▶ Brief: Reprint every line of the data, keeping each character intact.

===== Material for this task

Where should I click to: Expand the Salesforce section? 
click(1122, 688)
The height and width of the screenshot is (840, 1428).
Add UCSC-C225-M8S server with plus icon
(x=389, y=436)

==========

▶ Response:
Where should I click to: Expand the Salesforce section? 
click(1122, 688)
The height and width of the screenshot is (840, 1428).
Add UCSC-C225-M8S server with plus icon
(x=389, y=436)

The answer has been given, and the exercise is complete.